PROBLEM DESCRIPTION
I would like the lines below, from the one with "Expand the Header & Footer dropdown" through the one with "Task: Click the IPv4 连接 Internet status", copied exactly and without any pictures.

INFORMATION SUPPLIED

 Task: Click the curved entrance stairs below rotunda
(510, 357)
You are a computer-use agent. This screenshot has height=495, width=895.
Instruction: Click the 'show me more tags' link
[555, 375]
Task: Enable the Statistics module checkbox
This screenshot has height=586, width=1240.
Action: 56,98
==
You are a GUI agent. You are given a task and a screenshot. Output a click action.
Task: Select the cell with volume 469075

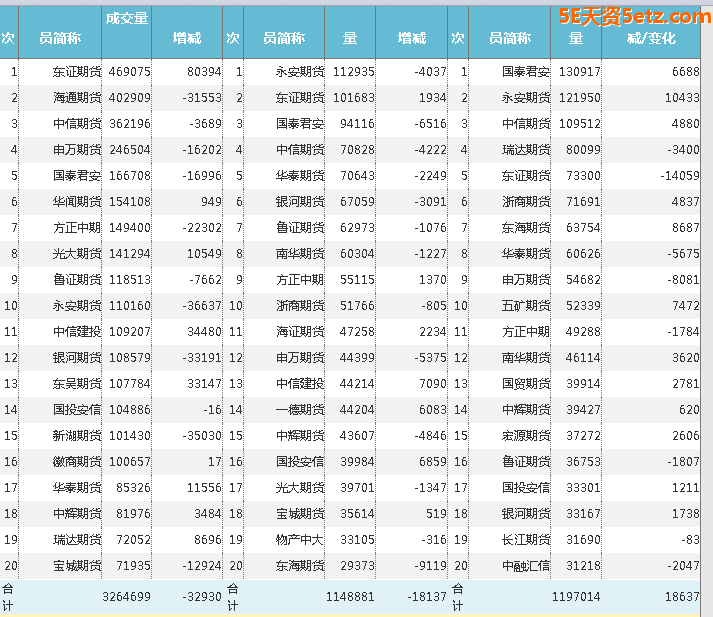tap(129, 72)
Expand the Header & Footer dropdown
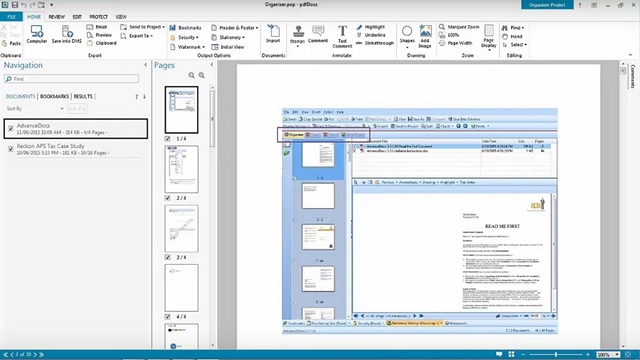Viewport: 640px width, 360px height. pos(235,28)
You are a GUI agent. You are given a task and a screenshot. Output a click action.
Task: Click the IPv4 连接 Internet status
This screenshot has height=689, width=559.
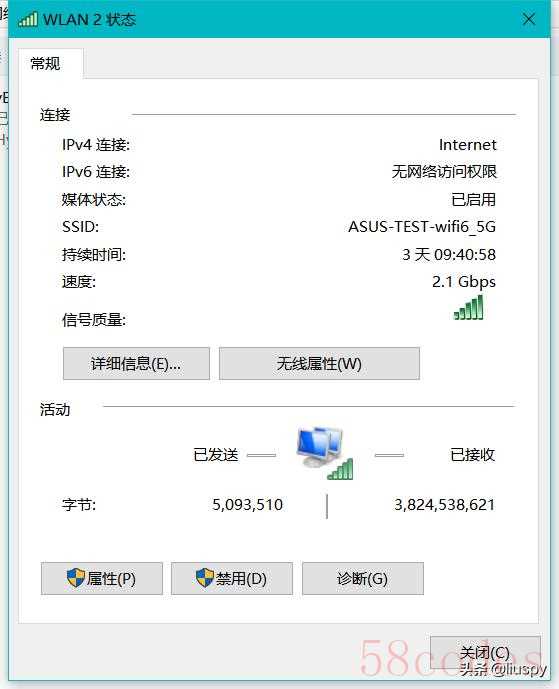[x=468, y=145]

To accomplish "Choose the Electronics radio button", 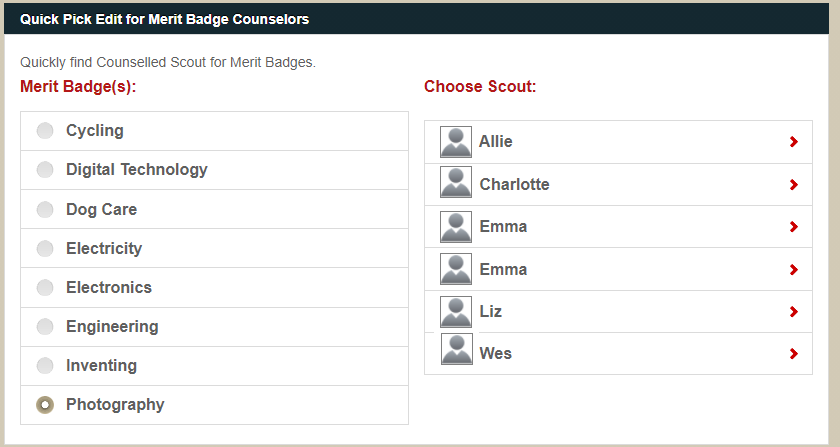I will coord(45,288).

ANSWER TO THIS TASK
Expand the Header & Footer dropdown
Viewport: 640px width, 360px height. pos(235,28)
You are a GUI agent. You are given a task and a screenshot. Output a click action.
Task: Click the IPv4 连接 Internet status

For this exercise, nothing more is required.